● WORK INSTRUCTION
Give back exactly the lines of the data below, starting with the line that has "Click the Very high count 127" and going on through the line that has "Given: Skip to the next track".

Saved entries
=======

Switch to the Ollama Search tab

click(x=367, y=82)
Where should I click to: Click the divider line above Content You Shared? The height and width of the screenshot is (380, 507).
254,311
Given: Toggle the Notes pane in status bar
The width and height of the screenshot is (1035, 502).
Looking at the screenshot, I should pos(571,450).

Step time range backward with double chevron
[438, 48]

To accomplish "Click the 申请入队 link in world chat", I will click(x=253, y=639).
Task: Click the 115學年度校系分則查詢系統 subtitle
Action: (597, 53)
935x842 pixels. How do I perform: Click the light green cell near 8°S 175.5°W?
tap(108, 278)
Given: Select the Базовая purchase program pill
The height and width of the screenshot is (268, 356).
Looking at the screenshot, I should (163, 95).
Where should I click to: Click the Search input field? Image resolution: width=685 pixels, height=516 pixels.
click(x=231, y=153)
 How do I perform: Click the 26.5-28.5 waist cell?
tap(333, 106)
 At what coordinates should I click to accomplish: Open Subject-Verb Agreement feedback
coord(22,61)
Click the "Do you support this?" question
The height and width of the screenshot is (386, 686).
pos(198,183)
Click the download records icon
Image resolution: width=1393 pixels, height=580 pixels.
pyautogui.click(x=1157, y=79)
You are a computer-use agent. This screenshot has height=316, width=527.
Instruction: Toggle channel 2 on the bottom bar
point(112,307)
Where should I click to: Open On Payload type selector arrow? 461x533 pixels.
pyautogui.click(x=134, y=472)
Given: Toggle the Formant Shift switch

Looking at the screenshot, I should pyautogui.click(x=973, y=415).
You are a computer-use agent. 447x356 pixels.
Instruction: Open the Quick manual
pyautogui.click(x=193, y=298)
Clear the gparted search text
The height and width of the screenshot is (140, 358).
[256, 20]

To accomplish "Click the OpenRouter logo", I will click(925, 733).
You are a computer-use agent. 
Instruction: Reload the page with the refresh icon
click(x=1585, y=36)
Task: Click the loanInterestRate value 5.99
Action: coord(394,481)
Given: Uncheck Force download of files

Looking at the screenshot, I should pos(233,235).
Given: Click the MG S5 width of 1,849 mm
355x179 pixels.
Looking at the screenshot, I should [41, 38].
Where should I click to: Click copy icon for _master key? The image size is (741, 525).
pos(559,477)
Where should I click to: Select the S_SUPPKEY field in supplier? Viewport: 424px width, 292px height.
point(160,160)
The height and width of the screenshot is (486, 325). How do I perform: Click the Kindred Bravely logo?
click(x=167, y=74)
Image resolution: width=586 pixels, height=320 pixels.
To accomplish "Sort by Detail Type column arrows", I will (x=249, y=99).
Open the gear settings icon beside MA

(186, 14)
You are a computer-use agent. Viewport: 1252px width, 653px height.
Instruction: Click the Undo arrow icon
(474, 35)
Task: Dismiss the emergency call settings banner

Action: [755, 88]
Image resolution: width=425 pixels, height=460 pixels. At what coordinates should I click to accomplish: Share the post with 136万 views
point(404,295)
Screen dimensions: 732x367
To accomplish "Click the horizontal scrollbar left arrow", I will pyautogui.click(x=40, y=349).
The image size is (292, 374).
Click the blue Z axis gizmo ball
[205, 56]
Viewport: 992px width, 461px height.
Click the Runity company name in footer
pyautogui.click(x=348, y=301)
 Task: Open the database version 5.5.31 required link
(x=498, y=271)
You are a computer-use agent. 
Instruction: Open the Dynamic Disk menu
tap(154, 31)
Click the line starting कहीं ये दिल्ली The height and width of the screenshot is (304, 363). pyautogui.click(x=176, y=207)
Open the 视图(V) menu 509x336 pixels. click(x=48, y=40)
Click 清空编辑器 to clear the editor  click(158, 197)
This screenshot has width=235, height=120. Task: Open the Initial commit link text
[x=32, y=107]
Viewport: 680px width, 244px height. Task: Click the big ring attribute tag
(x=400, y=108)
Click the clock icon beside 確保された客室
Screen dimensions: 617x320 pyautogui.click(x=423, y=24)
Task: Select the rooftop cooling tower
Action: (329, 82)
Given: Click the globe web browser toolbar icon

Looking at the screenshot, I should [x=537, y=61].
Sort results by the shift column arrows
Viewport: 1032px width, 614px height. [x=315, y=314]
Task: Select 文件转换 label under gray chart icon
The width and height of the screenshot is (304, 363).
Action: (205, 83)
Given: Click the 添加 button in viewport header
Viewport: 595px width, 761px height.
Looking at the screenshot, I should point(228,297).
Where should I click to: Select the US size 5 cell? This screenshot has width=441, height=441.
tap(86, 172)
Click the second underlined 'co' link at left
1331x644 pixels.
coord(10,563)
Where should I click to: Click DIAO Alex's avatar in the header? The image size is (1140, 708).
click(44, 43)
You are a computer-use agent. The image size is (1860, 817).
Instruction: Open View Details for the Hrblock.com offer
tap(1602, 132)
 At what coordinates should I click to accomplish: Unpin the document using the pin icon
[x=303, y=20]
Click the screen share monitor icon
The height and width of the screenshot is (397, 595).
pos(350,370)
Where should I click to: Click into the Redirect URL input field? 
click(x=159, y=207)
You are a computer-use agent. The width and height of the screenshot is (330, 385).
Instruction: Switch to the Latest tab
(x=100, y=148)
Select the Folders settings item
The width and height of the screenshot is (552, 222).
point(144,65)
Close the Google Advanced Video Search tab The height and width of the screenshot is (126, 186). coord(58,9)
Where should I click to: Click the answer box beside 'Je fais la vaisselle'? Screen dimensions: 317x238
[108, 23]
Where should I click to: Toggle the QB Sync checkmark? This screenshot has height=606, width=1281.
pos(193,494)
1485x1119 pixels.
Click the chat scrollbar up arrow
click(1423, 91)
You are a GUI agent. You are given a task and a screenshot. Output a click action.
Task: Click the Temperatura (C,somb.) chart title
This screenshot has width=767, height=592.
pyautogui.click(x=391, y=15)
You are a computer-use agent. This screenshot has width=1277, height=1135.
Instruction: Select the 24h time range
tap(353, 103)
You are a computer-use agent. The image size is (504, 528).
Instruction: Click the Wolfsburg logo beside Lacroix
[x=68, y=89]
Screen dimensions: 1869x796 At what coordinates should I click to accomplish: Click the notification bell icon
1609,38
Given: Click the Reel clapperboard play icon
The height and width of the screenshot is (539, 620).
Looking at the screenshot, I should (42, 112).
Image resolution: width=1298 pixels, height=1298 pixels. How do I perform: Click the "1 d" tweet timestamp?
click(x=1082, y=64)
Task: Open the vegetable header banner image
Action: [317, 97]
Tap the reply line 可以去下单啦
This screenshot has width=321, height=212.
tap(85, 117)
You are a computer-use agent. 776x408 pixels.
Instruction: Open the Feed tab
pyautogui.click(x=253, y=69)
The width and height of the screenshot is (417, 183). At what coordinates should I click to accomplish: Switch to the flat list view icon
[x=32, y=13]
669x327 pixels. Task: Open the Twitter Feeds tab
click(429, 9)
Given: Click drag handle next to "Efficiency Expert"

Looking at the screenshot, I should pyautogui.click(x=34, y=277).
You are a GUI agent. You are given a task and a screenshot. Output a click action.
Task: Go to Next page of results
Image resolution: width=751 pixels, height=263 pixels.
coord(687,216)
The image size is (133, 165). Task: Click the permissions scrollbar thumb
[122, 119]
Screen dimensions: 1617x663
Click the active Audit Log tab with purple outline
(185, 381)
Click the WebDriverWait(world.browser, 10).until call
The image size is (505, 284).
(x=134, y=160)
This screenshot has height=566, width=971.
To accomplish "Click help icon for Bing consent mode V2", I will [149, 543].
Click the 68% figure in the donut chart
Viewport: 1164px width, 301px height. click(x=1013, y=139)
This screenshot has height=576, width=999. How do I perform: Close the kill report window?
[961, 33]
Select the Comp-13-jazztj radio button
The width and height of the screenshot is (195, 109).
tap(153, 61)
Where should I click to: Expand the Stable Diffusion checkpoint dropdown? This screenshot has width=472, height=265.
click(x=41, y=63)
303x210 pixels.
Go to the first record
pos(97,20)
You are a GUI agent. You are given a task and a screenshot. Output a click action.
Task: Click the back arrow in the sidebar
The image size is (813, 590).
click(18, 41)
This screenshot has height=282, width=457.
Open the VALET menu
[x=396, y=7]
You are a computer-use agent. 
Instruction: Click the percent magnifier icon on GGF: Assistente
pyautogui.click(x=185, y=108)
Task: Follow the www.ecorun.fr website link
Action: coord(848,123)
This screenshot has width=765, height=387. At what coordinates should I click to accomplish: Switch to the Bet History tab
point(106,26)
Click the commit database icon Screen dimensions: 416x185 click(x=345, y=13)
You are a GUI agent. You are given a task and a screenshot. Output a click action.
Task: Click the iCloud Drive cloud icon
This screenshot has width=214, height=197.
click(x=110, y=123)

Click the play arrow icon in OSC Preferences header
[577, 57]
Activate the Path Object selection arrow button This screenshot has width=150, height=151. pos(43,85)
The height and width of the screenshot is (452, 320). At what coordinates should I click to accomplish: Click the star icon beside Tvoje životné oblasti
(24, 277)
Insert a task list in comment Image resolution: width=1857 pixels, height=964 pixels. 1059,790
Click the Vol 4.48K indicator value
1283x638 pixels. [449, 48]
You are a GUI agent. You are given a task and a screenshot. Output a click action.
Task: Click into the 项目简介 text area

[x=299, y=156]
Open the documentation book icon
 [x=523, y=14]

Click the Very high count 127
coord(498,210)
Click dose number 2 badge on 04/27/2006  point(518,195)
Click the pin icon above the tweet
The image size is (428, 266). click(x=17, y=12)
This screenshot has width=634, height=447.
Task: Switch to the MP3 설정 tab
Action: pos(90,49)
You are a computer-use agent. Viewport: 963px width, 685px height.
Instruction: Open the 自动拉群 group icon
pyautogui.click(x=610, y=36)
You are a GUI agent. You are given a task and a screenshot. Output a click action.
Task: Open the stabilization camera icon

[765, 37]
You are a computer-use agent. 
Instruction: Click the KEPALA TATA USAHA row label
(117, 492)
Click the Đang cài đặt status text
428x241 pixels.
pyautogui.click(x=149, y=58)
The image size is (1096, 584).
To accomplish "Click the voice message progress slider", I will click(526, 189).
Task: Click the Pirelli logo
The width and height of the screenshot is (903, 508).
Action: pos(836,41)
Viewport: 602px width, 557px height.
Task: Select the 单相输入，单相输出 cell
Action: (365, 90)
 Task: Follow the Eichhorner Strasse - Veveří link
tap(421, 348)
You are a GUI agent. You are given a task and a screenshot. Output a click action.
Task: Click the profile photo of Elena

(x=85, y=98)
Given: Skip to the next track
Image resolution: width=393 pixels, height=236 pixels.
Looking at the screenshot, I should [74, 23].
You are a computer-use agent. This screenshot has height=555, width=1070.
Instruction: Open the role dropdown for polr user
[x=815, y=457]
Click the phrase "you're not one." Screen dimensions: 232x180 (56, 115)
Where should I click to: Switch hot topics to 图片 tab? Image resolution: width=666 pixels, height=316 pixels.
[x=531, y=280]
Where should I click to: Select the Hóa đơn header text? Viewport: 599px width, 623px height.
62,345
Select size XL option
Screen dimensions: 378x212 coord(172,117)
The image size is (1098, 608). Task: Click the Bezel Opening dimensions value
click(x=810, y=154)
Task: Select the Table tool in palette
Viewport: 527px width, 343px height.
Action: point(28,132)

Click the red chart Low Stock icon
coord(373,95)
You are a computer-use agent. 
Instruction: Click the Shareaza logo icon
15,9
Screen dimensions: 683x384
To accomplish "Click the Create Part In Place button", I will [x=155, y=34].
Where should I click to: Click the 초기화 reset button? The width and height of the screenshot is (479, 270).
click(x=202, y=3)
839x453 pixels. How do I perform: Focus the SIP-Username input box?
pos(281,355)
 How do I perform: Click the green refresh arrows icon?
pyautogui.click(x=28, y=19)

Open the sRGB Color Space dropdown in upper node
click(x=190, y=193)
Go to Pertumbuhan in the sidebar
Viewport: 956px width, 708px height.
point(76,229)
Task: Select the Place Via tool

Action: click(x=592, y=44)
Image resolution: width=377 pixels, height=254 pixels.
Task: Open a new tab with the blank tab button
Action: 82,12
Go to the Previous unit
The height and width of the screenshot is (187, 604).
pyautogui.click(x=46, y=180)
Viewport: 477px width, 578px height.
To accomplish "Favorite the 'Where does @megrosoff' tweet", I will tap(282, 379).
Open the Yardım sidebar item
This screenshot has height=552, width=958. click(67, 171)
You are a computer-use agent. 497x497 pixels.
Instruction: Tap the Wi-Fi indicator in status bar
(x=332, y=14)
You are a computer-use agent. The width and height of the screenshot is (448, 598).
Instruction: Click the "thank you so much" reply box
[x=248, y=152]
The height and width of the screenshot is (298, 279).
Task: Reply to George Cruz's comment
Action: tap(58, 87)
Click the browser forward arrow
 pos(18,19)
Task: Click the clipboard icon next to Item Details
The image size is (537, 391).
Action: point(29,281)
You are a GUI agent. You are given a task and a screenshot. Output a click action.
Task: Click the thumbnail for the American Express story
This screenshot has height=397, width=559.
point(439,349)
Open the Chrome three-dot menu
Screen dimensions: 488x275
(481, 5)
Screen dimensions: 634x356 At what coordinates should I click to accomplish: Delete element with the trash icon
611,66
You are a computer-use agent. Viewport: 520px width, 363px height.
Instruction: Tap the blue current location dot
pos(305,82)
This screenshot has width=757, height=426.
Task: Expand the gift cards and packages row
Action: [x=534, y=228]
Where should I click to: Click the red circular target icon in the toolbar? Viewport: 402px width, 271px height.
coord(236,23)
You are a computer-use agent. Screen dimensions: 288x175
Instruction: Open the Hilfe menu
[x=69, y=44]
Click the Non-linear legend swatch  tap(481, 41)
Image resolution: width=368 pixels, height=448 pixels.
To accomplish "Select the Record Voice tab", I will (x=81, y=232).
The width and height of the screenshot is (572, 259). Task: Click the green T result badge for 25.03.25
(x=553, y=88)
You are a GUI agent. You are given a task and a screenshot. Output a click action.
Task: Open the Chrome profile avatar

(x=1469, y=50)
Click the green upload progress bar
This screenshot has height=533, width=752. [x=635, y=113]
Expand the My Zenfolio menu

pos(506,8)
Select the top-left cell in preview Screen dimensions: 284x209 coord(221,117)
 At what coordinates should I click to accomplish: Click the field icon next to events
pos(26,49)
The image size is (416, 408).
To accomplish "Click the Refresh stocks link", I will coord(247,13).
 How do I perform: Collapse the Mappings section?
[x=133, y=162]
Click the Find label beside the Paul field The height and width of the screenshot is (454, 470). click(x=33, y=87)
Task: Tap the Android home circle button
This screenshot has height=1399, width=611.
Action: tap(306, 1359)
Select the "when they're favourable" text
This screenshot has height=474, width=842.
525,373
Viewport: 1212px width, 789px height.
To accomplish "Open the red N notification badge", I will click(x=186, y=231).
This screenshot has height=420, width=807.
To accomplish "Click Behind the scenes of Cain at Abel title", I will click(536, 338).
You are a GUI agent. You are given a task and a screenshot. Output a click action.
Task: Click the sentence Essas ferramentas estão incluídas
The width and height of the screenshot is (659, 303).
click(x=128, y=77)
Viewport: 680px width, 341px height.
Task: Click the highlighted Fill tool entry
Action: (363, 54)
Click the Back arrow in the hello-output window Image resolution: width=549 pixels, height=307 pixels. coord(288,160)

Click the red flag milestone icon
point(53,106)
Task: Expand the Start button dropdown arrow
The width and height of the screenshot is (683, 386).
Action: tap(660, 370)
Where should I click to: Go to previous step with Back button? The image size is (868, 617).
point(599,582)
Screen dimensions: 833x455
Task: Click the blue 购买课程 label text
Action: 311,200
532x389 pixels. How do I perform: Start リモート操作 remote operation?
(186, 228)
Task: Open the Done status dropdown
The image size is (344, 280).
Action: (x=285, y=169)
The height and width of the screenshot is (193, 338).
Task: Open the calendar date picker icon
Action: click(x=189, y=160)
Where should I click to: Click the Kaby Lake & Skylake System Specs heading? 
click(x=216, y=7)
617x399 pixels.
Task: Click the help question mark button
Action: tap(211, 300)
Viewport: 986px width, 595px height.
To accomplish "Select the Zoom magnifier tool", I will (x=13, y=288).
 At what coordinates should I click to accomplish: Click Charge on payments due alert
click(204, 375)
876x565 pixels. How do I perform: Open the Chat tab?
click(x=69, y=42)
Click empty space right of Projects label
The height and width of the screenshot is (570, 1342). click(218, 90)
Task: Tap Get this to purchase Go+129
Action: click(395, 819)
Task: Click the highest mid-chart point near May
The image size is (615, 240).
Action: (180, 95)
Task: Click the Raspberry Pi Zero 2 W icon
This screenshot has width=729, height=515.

=======

● EXERCISE SOLUTION
Click the Very high count 127
coord(498,210)
Click dose number 2 badge on 04/27/2006  point(518,195)
Click the pin icon above the tweet
The image size is (428, 266). click(x=17, y=12)
This screenshot has width=634, height=447.
Task: Switch to the MP3 설정 tab
Action: pos(90,49)
You are a computer-use agent. Viewport: 963px width, 685px height.
Instruction: Open the 自动拉群 group icon
pyautogui.click(x=610, y=36)
You are a GUI agent. You are given a task and a screenshot. Output a click action.
Task: Open the stabilization camera icon

[765, 37]
You are a computer-use agent. 
Instruction: Click the KEPALA TATA USAHA row label
(117, 492)
Click the Đang cài đặt status text
428x241 pixels.
pyautogui.click(x=149, y=58)
The image size is (1096, 584).
To accomplish "Click the voice message progress slider", I will click(526, 189).
Task: Click the Pirelli logo
The width and height of the screenshot is (903, 508).
Action: pos(836,41)
Viewport: 602px width, 557px height.
Task: Select the 单相输入，单相输出 cell
Action: (365, 90)
 Task: Follow the Eichhorner Strasse - Veveří link
tap(421, 348)
You are a GUI agent. You are given a task and a screenshot. Output a click action.
Task: Click the profile photo of Elena

(x=85, y=98)
Given: Skip to the next track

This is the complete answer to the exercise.